San Gabriel Valley Water Co. v. City of Montebello (1978)

Annotate this Case
[Civ. Nos. 52264, 52265.

Second Dist., Div. Two.

Apr. 18, 1978.]

SAN GABRIEL VALLEY WATER COMPANY, Plaintiff and Appellant, v. CITY OF MONTEBELLO et al., Defendants and Appellants.

(Opinion by Roth, P. J., with Fleming and Beach, JJ., concurring.)

COUNSEL

Beardsley, Hufstedler & Kemble, Burton J. Gindler and Evelyn Balderman for Plaintiff and Appellant.
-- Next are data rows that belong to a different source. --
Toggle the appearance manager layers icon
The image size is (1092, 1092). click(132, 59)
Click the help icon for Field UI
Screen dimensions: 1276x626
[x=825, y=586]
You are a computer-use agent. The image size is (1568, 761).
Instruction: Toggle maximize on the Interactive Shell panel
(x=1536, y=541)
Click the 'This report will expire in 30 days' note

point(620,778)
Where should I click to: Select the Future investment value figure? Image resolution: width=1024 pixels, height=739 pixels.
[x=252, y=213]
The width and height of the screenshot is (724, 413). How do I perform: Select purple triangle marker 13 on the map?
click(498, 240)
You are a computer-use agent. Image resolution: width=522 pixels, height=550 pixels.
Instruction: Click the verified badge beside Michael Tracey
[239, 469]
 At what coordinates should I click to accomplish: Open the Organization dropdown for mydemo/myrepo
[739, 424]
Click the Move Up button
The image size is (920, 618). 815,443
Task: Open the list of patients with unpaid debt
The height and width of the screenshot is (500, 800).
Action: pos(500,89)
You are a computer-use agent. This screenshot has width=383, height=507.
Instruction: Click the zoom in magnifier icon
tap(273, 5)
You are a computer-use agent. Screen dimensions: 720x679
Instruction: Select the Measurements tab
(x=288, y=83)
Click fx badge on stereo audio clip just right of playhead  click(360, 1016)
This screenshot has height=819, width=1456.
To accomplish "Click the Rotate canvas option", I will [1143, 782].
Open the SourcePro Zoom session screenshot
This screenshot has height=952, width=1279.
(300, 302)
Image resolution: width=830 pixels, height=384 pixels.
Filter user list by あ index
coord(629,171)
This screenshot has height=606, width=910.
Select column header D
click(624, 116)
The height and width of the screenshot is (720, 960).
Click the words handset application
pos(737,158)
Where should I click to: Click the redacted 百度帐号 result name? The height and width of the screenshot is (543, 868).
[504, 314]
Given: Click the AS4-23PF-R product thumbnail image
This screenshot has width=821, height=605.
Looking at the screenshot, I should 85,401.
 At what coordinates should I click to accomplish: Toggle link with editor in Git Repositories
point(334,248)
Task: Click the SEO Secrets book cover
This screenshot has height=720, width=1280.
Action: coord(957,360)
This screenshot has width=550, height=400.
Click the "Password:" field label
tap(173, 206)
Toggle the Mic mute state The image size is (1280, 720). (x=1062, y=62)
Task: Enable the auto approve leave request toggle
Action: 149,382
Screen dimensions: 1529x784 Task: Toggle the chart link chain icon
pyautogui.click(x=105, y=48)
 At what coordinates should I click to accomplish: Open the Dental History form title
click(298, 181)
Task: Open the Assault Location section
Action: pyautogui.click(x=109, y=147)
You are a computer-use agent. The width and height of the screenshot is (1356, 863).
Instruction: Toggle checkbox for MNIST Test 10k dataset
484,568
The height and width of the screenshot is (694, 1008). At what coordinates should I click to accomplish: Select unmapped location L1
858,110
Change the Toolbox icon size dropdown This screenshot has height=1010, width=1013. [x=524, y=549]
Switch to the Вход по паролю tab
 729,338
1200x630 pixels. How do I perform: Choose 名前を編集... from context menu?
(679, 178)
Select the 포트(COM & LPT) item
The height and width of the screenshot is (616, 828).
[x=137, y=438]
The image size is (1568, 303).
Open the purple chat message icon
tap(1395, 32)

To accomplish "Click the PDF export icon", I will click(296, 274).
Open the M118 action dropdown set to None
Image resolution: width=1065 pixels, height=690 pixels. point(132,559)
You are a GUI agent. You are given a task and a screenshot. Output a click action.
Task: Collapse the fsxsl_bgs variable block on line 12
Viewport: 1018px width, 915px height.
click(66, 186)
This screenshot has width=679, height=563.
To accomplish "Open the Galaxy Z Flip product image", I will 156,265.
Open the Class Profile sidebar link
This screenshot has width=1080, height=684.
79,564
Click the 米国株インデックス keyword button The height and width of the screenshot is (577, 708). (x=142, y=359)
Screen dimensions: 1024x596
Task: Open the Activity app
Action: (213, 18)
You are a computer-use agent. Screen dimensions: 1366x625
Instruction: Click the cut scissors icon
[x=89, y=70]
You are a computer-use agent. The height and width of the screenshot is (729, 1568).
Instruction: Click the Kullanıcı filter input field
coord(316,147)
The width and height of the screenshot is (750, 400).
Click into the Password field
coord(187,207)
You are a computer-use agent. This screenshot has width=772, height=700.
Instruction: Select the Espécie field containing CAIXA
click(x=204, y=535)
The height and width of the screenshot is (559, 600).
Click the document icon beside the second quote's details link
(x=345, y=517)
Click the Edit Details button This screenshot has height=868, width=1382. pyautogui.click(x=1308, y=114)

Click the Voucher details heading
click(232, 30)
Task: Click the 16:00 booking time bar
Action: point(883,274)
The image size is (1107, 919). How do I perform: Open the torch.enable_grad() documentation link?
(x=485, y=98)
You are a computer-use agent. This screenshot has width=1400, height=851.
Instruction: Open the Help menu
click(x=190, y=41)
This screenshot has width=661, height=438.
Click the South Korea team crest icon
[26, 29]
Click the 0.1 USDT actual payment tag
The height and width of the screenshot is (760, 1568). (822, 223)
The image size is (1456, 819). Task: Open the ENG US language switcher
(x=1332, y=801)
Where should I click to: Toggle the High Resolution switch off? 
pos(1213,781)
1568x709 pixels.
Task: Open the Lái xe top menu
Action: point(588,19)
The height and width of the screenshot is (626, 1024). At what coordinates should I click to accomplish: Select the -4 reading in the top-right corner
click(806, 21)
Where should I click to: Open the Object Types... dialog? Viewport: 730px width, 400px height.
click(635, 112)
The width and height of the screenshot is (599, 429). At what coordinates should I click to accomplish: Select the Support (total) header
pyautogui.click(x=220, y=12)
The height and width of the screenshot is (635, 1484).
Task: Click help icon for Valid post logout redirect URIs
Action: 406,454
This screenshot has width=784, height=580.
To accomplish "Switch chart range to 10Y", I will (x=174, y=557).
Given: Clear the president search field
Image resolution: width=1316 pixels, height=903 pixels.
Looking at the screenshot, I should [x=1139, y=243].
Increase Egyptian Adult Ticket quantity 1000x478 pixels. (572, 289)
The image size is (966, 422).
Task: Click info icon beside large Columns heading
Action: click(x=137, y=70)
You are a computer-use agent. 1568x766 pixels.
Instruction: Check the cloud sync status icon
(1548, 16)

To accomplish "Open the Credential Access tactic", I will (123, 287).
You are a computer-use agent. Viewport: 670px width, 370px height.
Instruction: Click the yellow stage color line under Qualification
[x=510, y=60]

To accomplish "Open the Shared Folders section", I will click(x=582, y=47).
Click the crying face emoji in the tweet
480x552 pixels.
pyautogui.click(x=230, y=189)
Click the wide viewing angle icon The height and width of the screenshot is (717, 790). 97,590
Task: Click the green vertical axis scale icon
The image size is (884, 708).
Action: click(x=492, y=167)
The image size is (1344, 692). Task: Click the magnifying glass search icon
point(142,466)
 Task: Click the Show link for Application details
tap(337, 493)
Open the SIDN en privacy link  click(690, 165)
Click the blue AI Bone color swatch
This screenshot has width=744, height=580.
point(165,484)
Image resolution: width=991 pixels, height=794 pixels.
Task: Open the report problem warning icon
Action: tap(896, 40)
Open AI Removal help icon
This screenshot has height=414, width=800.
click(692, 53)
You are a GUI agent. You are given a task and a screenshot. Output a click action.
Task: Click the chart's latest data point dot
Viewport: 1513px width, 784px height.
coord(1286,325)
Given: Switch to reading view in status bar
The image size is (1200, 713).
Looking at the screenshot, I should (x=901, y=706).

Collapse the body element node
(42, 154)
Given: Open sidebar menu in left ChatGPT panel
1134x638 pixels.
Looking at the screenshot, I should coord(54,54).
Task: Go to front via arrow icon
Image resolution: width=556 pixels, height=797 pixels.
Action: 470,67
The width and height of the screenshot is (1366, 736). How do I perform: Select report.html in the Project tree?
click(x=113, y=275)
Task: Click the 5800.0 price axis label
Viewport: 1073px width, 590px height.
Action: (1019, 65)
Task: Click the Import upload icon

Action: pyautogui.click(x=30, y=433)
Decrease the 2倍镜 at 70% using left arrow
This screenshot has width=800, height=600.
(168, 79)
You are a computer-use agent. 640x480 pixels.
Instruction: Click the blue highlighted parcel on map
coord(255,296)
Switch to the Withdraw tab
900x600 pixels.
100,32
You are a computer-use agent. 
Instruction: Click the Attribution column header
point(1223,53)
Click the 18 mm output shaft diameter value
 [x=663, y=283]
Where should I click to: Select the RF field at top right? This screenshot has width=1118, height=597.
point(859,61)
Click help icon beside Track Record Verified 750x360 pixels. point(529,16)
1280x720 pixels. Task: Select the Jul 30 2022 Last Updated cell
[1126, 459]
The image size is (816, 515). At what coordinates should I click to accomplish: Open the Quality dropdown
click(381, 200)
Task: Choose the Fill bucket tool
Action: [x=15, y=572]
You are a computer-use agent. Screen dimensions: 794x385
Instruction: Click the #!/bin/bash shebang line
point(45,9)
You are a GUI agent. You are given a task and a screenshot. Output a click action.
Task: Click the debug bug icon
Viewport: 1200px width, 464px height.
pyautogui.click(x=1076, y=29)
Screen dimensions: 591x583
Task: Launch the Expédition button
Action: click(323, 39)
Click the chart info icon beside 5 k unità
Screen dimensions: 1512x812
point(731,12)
Robert Flandrick, City Attorney, Burke, Williams & Sorensen and Dennis P. Burke for Defendants and Appellants.

OPINION

ROTH, P. J.

Prior Proceedings

Respondent and cross-appellant San Gabriel Valley Water Company (the Company) filed its action in Los Angeles Superior Court against appellants and cross-respondents City of Montebello and the Montebello Community Redevelopment Agency (jointly, the City) on May 15, 1974, seeking damages under Public Utilities Code sections 1503 and 1504 and for injunctive relief restraining the City from imposing certain conditions [84 Cal. App. 3d 761] of approval for construction of new subdivisions within its confines. The injunctive relief sought was denied after hearing prior to the trial. Trial (1) as to the applicability of the sections and (2) as to damages was bifurcated by stipulation. The Company was awarded a judgment of $350,000 as just compensation for damage suffered as a result of the "taking" by the City of the Company's property under sections 1503 and 1504 and the trial court having determined the action was one of inverse condemnation. The Company was also awarded its litigation expenses and attorney fees. The City appeals from the judgment against it; the Company cross-appeals claiming abuse of the trial court's discretion in its award of litigation expenses and City's fees.

Factual Background

The Company initiated its water service as a privately owned utility in 1960 through acquisition of a mutual water company operating in certain areas of Montebello and thereafter until 1968 expanded the boundaries of its service area. By 1970 it had constructed facilities both within and without Montebello to meet requirements of customers within the service area. In 1967, the City purchased a small water system in the southern industrial portion of Montebello, outside the Company's service area and in 1972 acquired another privately owned utility whose system in part is adjacent to the Company's service area. Subsequent expansion and construction extended the City's service coverage within or adjacent to that served by the Company and the City instituted a policy whereby all new developments were required to take water service from the City as a condition of approval to coincident subdivision tract maps. The Company, maintaining it had been damaged by the City's actions, undertook the legal recourse described hereinabove.

Issues on Appeal

I. Establishing Valuation and Damages Under Public Utilities Code Sections 1503 and 1504.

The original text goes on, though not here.